[Email-SIG] fixing the current email module

Thu Oct 8 09:16:47 CEST 2009

I'd like to try to summarize what I understand Barry to be saying (which,
in this case, also reflects my understanding of what is needed), and
see if I'm anywhere close to on target :)  In the following discussion,
'text' refers to unicode data, and bytes refers to, well, bytes.  (I
chose to use 'text' instead of 'string' to avoid confusion).

The email package consists of two major conceptual pieces: the API, and
the internal data model.  The API needs to have facilities for accepting
data in either text format or bytes format, and this data is used to
generate a model of the input message (a Message).  Likewise the API needs
to provide facilities for serializing a Message as either bytes or text.
The API also provides ways to build up a Message from pieces, or to
extract information from a Message in pieces, and to modify a Message,
and again input and output as both text and bytes must be supported.

The data model used by the email package is an "implementation detail",
and we should not spend effort at this stage trying to optimize it for
anything except memory requirements with respect to potentially large
sub-objects, and even there it is more a matter of providing ways to
deal with potentially large sub-objects than it is a true optimization.
In general correctness and robustness is much more important than speed.

The data model will need to be a practical hybrid of the input data,
possibly transformed in some way in some cases, and various sorts of
meta-data.  The current email package already works this way.

An important characteristic of the model is that it be idempotent whenever
sensible; that is, if a given byte stream is used to create a Message
or subobject, serializing that Message or subobject as bytes should
return the original byte stream whenever sensible (ie: when the data
is not pathologically malformed).  Likewise if a text stream is used to
create a Message or subobject, serializing it as text should produce,
whenever sensible, the original text stream.  In particular, well-formed
(per RFC) message data should always be stored and produced
idempotently.

An important property of the API is that both the parser that transforms
an input stream into a Message and Message serialization should not raise
exceptions except in the face of errors that leave no way to produce a
valid Message or serialization.  Instead a defects list is maintained
and exposed through the API.  In the face of some defects it may not be
sensible to maintain idempotency.

The APIs that manipulate the data model either for piecewise construction
or for transformations may raise exceptions, and in most cases _should_
raise exceptions when encountering invalid data or operations.

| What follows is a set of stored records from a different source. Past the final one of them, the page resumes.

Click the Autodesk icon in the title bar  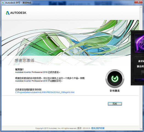pyautogui.click(x=3, y=3)
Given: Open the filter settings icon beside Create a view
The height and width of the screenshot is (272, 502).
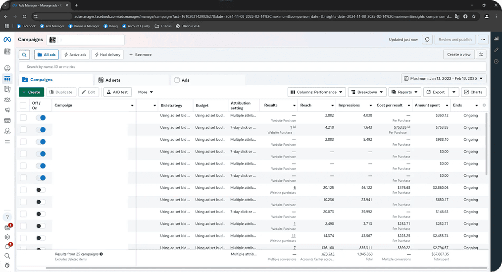Looking at the screenshot, I should click(x=481, y=54).
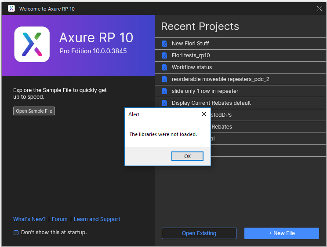Click the icon beside reorderable moveable repeaters_pdc_2
This screenshot has width=327, height=247.
coord(164,79)
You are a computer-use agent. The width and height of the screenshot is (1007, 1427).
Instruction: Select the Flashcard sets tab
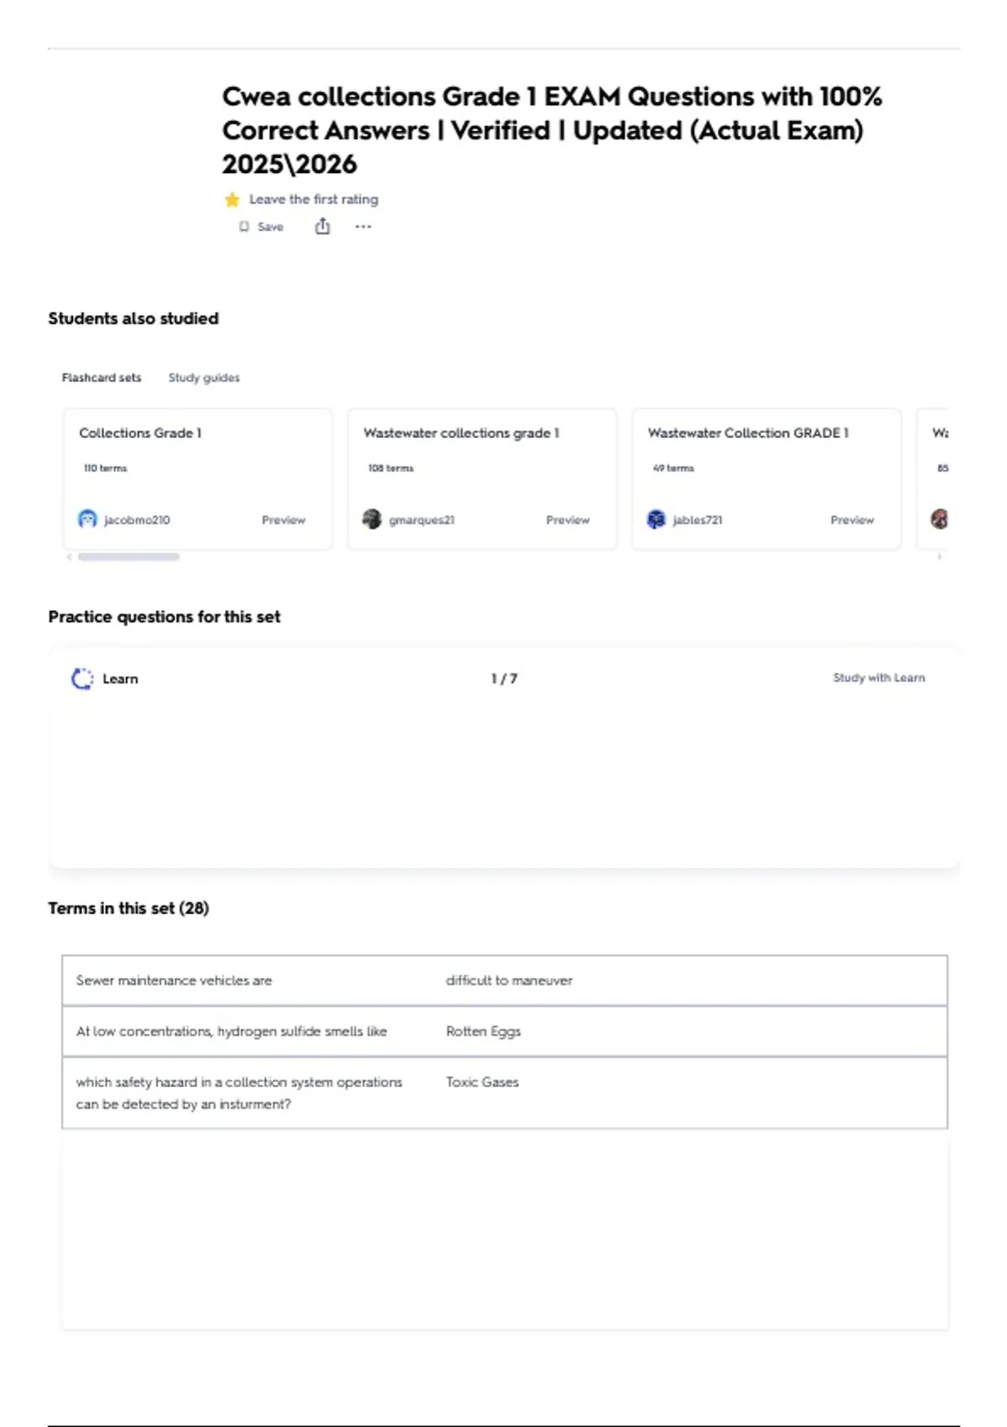coord(102,378)
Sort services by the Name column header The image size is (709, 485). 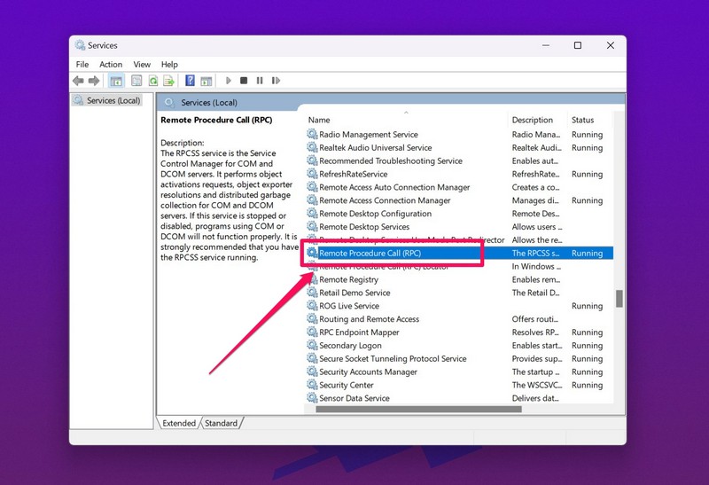tap(319, 120)
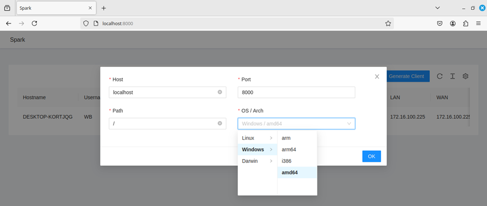Select the Windows OS entry

(x=258, y=149)
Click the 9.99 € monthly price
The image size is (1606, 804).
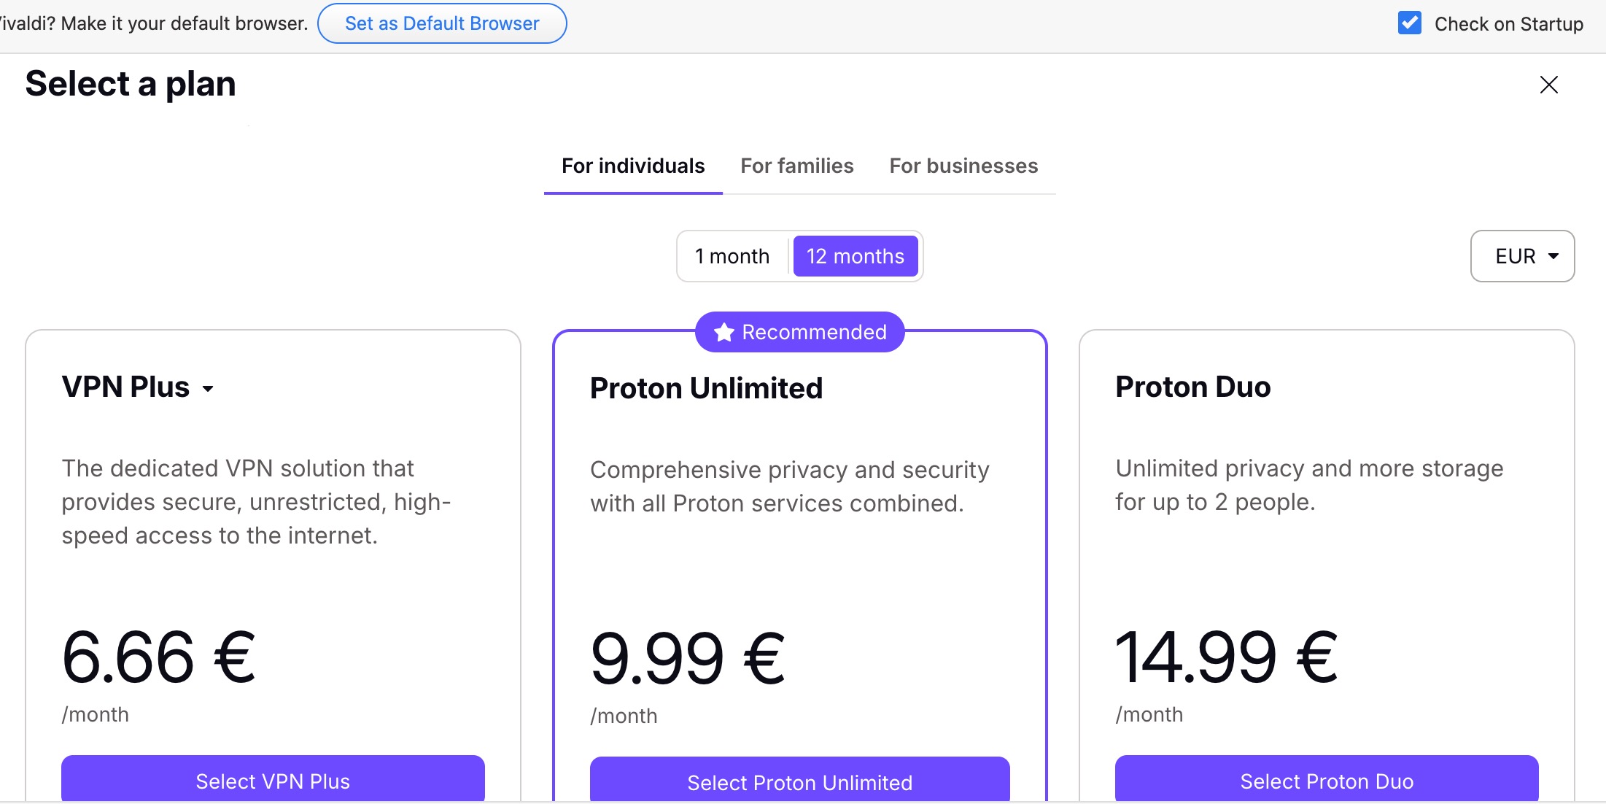click(x=687, y=658)
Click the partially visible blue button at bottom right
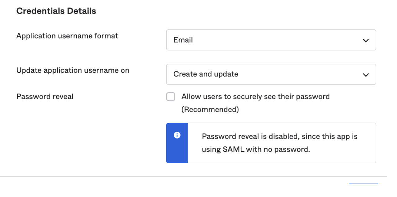397x197 pixels. (x=363, y=184)
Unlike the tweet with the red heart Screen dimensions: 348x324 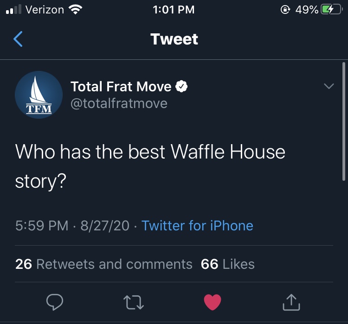(x=213, y=302)
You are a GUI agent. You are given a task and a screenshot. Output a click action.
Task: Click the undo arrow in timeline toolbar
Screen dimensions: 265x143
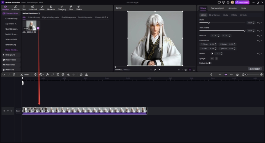tap(4, 75)
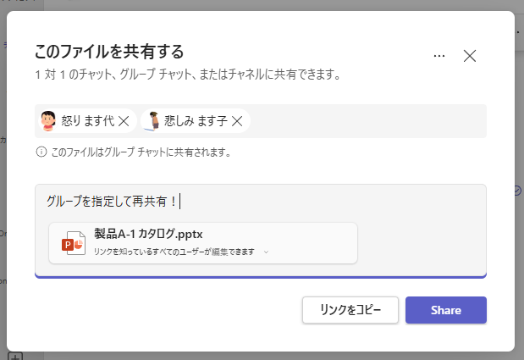Click the PowerPoint file icon
The height and width of the screenshot is (360, 524).
click(x=74, y=243)
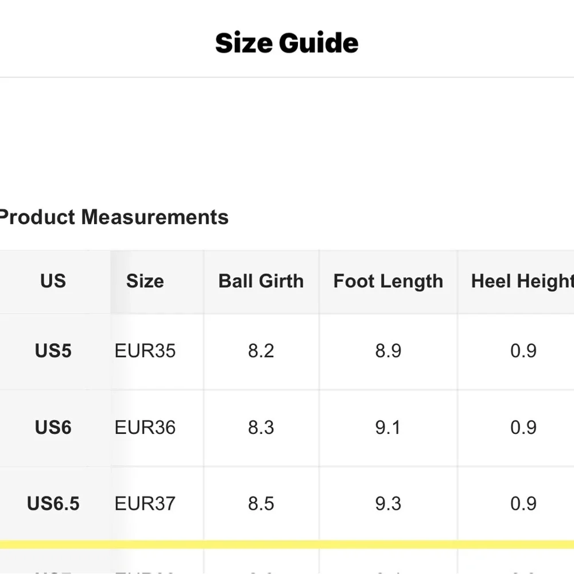Click the Foot Length column header

click(x=388, y=281)
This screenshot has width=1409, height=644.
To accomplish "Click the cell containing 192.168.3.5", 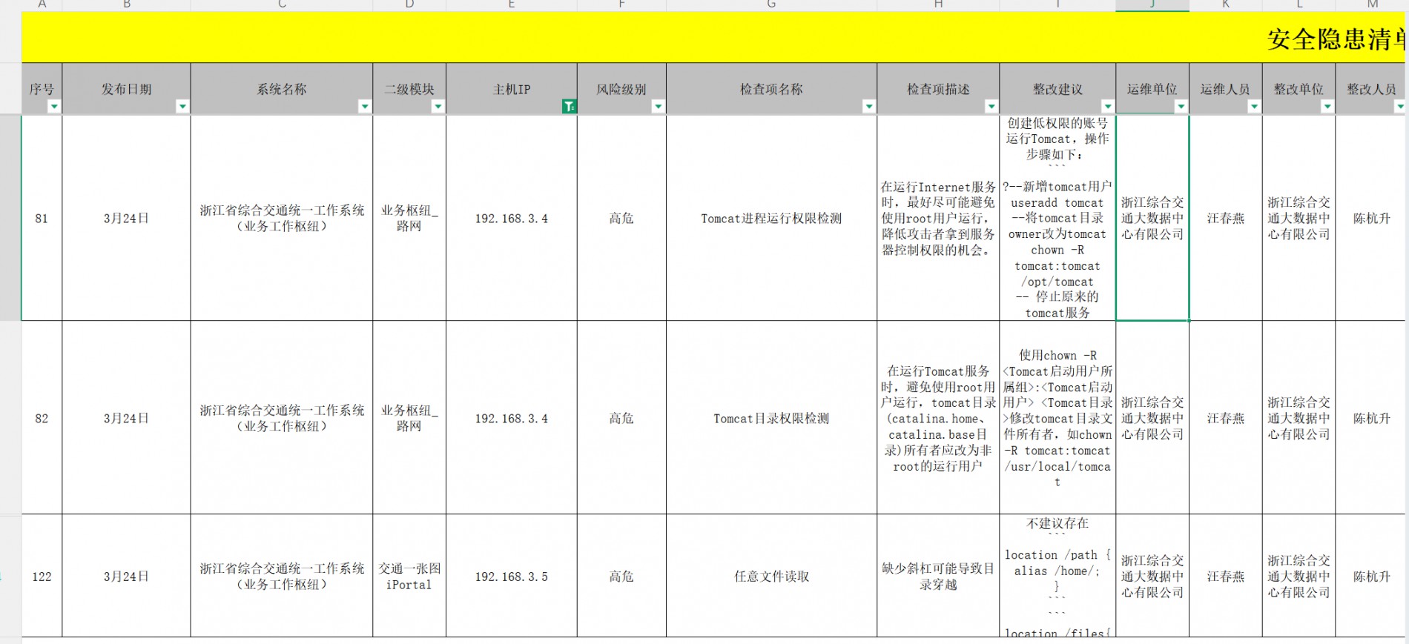I will (511, 577).
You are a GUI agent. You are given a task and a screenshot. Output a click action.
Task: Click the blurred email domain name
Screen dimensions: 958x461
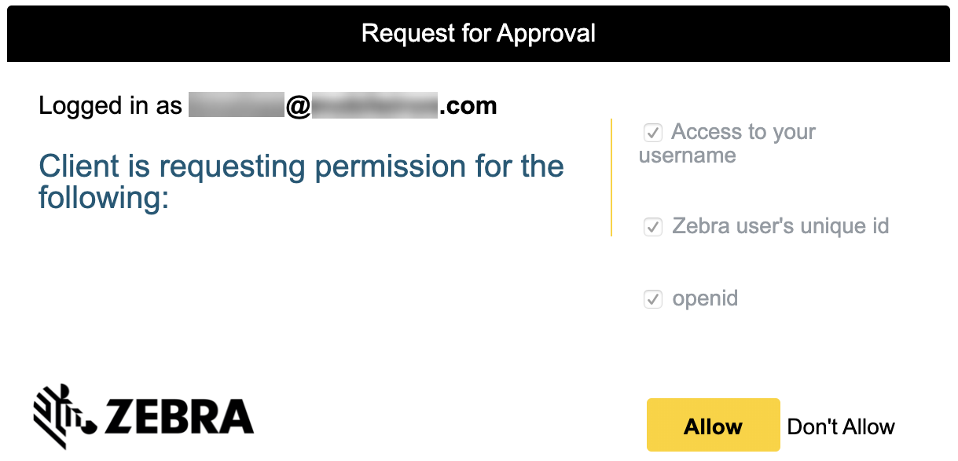(375, 104)
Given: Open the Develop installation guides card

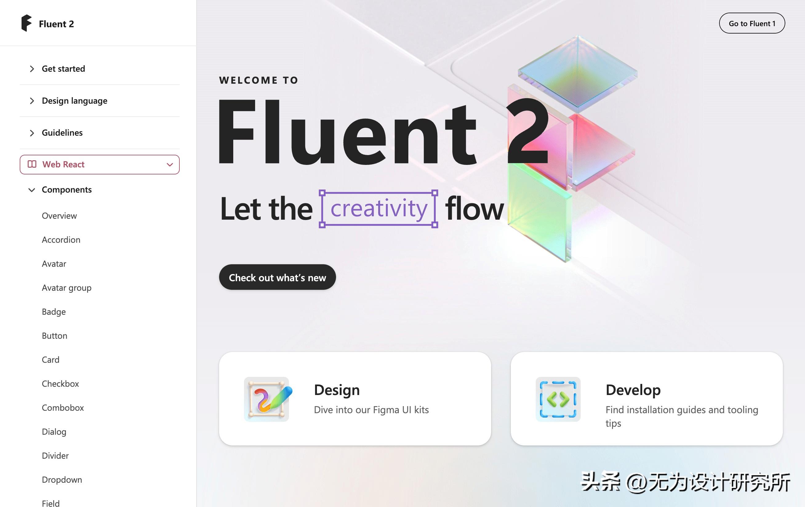Looking at the screenshot, I should (x=647, y=398).
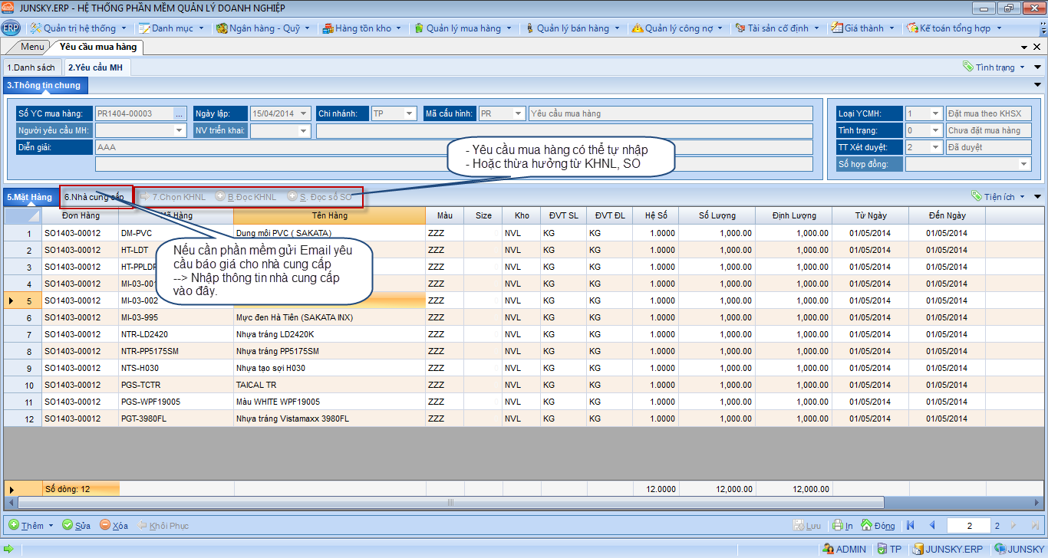
Task: Open the Ngày lập date dropdown
Action: (304, 113)
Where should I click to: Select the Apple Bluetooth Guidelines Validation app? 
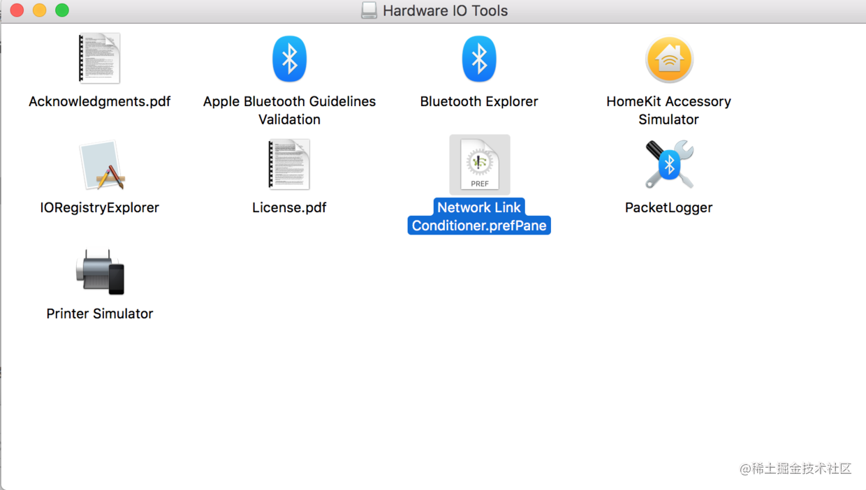pos(289,59)

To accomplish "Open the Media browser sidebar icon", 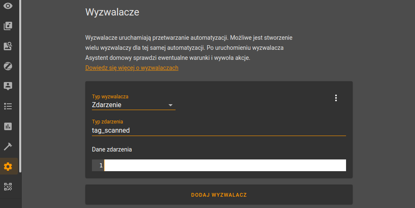I will click(x=8, y=26).
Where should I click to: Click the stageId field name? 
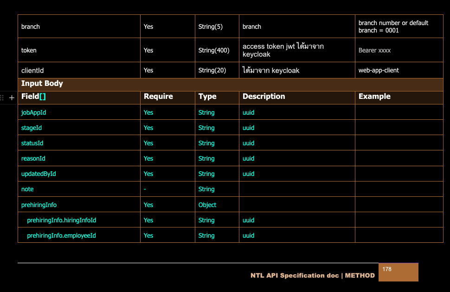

Also, as an additional note to those thinking about use cases, I'd
like to point out something I know well and which Barry reminded me
about recently:  parts of the email package (eg: MIME and RFC822-style
header parsing) are used or can be used by systems other than systems
handling email.  The particular cases I have run into myself are working
with non-email data files that follow RFC822 rules, and handling data
from NNTP (which, granted, is almost email...but only almost).  In
the former case you usually have text input and output, mediated
by the encoding of the file(s) on disk.  In the latter case you have
all the problems of email plus a few more.

Further, in the standard library the http package, urllib, the cgi
module, and pydoc are all clients of the email package.

--David (RDM)